• _HOW TO COMPLETE THIS TASK_
Exclude the pictures, then repeat exactly each line from the one containing "Task: Click the 中正紀念堂 memorial hall icon" to the final line of the records that follow.

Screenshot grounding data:

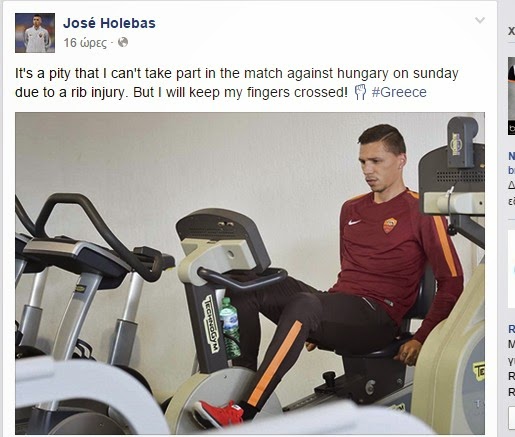Open the gym photo attached to post
Viewport: 515px width, 437px height.
pyautogui.click(x=250, y=273)
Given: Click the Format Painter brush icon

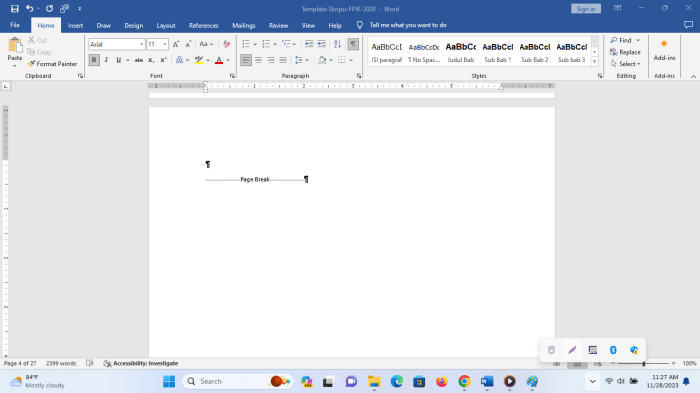Looking at the screenshot, I should (x=31, y=64).
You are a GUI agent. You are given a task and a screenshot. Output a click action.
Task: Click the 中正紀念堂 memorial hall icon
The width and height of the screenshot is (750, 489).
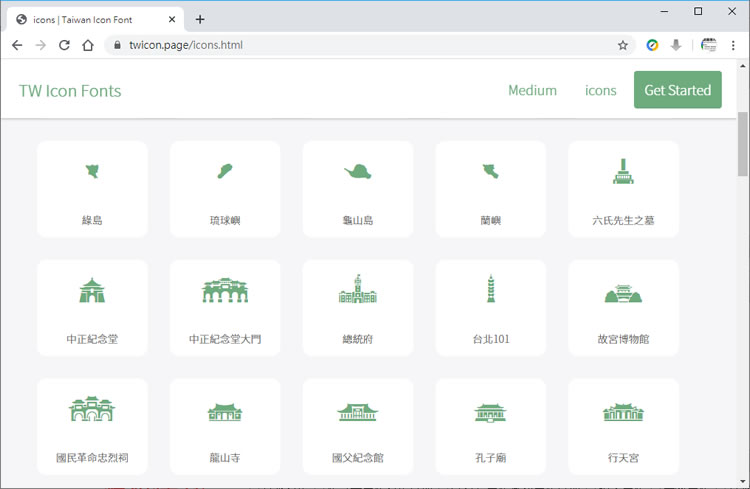click(92, 291)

• _SOLUTION TO THIS PROBLEM_
Task: Click the 中正紀念堂 memorial hall icon
The width and height of the screenshot is (750, 489).
click(92, 291)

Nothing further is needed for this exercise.